From this point on, Roger's life - always more like a dance on a knife's edge - unravels with ever increasing speed, for Greve is neither the kind of guy who let's himself be robbed, nor somebody who cares about killing anyone who might get in his way (and any bystanders if he feels like it). Soon enough, Roger is on the run, yet Greve somehow manages to find him wherever he turns. Roger not only has to avoid a guy who is an actual sociopath (in contrast to himself, who only ever aspired to be one), but also learns the truths behind the lies he built his life on.

Director Morten Tyldum's Headhunters (based on a novel by Jo Nesbø) is quite the film. Call me conceited, but I didn't exactly peg Norway as a country suited to coming up with the next great chase thriller with fine side-lines in black humour and paranoia. As is so often the case, I was wrong, and have now found chase thriller nirvana in form of a Norwegian movie.

The most important element in this sort of film is obviously a sense of pacing. Tyldum starts his film up at a merry jog, quickly establishing the characters and the basic situation while still showing complexities that will become important during the course of the movie. With things being established, the film fastly moves on to the first crisis point, escalates from there with incredible style and verve, all the while going through often exceedingly clever, always exceedingly well-timed twists and turns, never letting the tension drop for a second even when the running and the violence stop for a moment - for that's when the paranoia steps up to the plate. In that respect, Headhunters is very close to genre-companions made in the 70s, but instead of trying to be retro, Tyldum's film uses contemporary filmmaking techniques without looking like a tech demonstration or a bad video clip.
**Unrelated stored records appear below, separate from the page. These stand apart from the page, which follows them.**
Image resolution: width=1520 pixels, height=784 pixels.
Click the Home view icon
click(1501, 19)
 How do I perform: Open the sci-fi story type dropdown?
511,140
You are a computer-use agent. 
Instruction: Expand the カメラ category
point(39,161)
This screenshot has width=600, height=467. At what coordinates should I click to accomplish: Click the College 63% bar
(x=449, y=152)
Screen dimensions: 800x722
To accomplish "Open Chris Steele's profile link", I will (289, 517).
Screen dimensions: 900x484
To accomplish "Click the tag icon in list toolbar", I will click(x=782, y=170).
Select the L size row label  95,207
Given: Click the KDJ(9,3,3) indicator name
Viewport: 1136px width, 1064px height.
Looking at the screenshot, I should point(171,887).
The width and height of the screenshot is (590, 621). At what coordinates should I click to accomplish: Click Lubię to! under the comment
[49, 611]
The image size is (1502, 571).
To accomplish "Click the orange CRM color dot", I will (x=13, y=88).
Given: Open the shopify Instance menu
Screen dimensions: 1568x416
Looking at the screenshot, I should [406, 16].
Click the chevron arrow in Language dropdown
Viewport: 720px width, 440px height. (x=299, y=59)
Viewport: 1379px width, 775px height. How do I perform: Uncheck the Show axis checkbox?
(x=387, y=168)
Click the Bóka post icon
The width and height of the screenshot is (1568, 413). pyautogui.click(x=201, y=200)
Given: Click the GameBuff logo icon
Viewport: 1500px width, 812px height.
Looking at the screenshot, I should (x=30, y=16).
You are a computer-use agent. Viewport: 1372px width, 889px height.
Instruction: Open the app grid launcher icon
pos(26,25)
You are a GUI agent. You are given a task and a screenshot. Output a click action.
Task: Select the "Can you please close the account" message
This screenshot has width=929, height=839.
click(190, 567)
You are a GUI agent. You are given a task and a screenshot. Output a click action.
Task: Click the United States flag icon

As if that weren't enough (and really, being clever and perfectly paced would be enough to recommend the film highly), Headhunters also manages the difficult trick of building up its protagonist as a complete jerk, yet still letting the audience root for him. At first, I found something grimly satisfying at seeing Roger's life unravel, but the further the story developed, and the more Roger lost, the more I began rooting for him, and the - formerly buried - humanity his reactions to his plight revealed. Much of my reaction is based on Aksel Hennie's performance that shows the frail humanity Roger hides behind his asshole attitude without ever actually making him nice. The character's psychology is actually a bit too simple for my tastes (too many writers - for the screen or not - love to motivate everything about a character through one single Big Thing - something that's clearly useful for plotting reasons, but that I don't believe to be true for actual human beings; and that thing about stripping a character of everything they have to reveal their humanity isn't exactly new either), yet in the hands of Hennie - and the excellent foils the rest of the cast make for him - this simplicity seems grounded in more complex feelings and reasons.

So, all in all, it's pretty fair to describe Headhunters as "awesome". It is, after all, a fantastic chase thriller that also happens to have its heart in the right place.